United States v. Twelve Miami Digger Slot MacHines
This text of 213 F.2d 918 (United States v. Twelve Miami Digger Slot MacHines) is published on Counsel Stack Legal Research, covering Court of Appeals for the Fifth Circuit primary law. Counsel Stack provides free access to over 12 million legal documents including statutes, case law, regulations, and constitutions.
Opinion
On August 22, 1952, the United States filed a libel to forfeit twelve Miami Digger Slot Machines seized by Federal Bureau of Investigation agents from a building in Winona, Mississippi. The machines were transported from Florence, Alabama, to Winona, Mississippi, and were alleged to be gambling devices within the meaning of Section 1171, 1 Title 15 U.S.C.A., that had been transported in interstate commerce in violation of Section 1172, Title 15 U.S.C.A., and therefore were subject to seizure and forfeiture under the provisions of Section 1177, Title 15 U.S.C.A.
Ernie G. Collins filed an answer and claim in the forfeiture proceedings denying that the machines were gambling machines and that he knowingly transported said machines in interstate commerce with the intent to violate the law.
When the present libel was filed there was pending in the same court criminal cause No. 8278 in which Collins was charged with transporting the same gambling devices in violation of Section 1172, supra. The defendant waived a jury in the criminal proceeding and by agreement the two causes were consolidated for trial. At the termination of the trial, the court below found the defendant not guilty on the criminal charge and dismissed the libel, finding that the twelve machines were gambling devices as defined by the statute but that Collins had not “knowingly” transported them within the meaning of Section 1172, supra.

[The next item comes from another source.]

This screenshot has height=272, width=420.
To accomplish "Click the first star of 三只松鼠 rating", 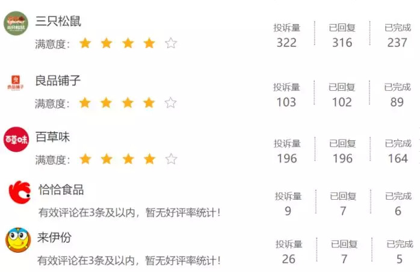I will [85, 43].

From this judgment of dismissal the United States has appealed.
Section 1172, supra, prohibits transportation of gambling devices in interstate commerce except to any state which exempts itself or its subdivision by state law, 2 and § 1177 authorizes for *920 feiture of devices transported in violation of the Act. 3 The court below held that the digger machines in suit were gambling devices and by the admission of claimant it affirmatively appears that the machines were transported in interstate commerce from Florence, Alabama, to Winona, Mississippi. Thus the only question for our determination is whether the court erred in holding that the gambling machines were not “knowingly” transported in interstate commerce. We think this question must be answered in the affirmative.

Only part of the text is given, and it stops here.